Methods

Predictive modeling of wildfire hazards provides opportunities to prevent significant financial losses and other negative socio-environmental consequences. The need for quantitative risk assessment has led to the development of wildfire simulation approaches that allow predicting the occurrence and development of fires at the landscape level. The successful implementation of such approaches requires proper use of fire simulation software along with the precise characterization of key features of the landscape. There are many options to predict the development of individual fires regarding weather conditions or to investigate the likelihood of a potential risks at given area of the landscape based on simulated fires (eg, FARSITE, FlamMap, BehavePlus).

The wildfire professional community often refers to ignition and burn probabilities as a measure of fire risks. Technically, the ignition probability can be calculated based on the coordinates of historical fires that have occurred in the area over time. The burn probability, however, can be calculated only using simulated outputs of fire spread (Fig. 1).

Fig. 1. Ignition probability (left panel, the points represent locations of the historical fires for 1992–2016) and burn probability (right panel) areas contaminated after the accident on the Chornobyl nuclear Plant

The wildfire simulation is based on the spatial distribution of fuels over the territory. The simulation utilizes a surface and crown fire spread model, there are also algorithms that predict the transition of surface fire into the crown fire.
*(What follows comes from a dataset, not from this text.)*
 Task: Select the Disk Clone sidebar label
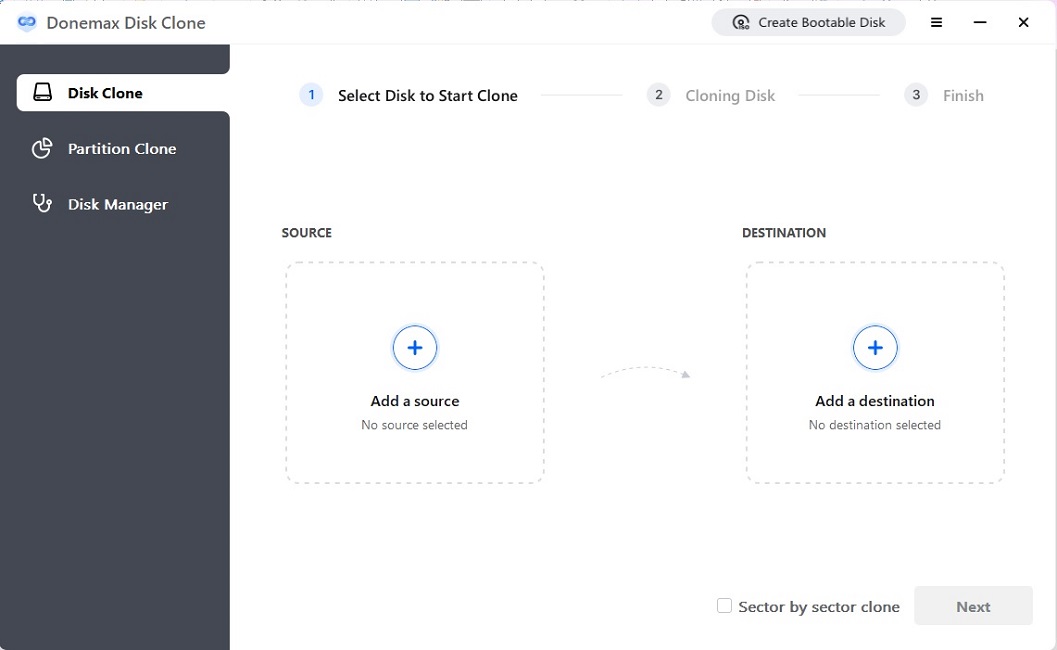105,93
According to Anderson (1982) the fuels are classified into 13 standard fire behavior models. A new set (Scott & Burgan, 2005) includes 40 standard fire behavior fuel models that are classified into five fuel types: grass, grass-shrub, shrub, timber litter, and timber understory. The fire simulation is based on landscape file that contains eight layers (Fig. 2):

  1. Topography:
    • Elevation;
    • Slope;
    • Aspect;
  2. Fuel Models
  3. Canopy fuels:
    • Canopy Cover;
    • Canopy Height;
    • Canopy Base Height;
    • Canopy Bulk Density.

The spatial data set used in wildfire simulation at landscape level

For each fuel model, fire spread depends on fuel load, fuel moisture, and weather scenarios. So, the models need to be tested in terms of realistic fire behavior on the landscape (Fig. 3).

Fig. 3. Evaluation of the potential fire spread (left panel) and flame length (right) for the fuel model GS1 according to the various fuel moisture content using the BahavePlus fire modeling software

Fuel model selection is important to get realistic fire simulation outputs. An adequate fuel type assignment requires a precise replication of the distribution of simulated and historical fire sizes and their shapes (Fig. 4). The effectiveness of crown fires modeling is

Fig. 4. Fire type (1 – surface fire, 2 – torching, 3 – active crown fire) and flame length simulated using the FlamMap software

The result of the simulation is a burn probability map (see Fig. 1). For a given pixel, the burn probability is calculated as a ratio of the number of times the pixel was burned to the total number of simulated fires. To build a reliable burn probability map, thousands of fires need to be simulated. Their distribution and perimeters must be as realistic as possible (Fig. 5).

Fig. 5. Historical (white) and selected simulated (red) wildfire perimeters

The wildfire simulation is used to mitigate risks of large fires and provides recommendations to wildfire managers on how the landscapes could be modified to reduce wildfire occurrence and fire spread, fuel treatment, fuel breaks optimization etc.

Details of the modelling are provided in the following publication:

Ager, A. A., Lasko, R., Myroniuk, V., Zibtsev, S., Day, M. A., Usenia, U., Bogomolov, V., Kovalets, I, Evers, C. R. (2019). The wildfire problem in areas contaminated by the Chernobyl disaster. Science of the Total Environment, 696, 133954.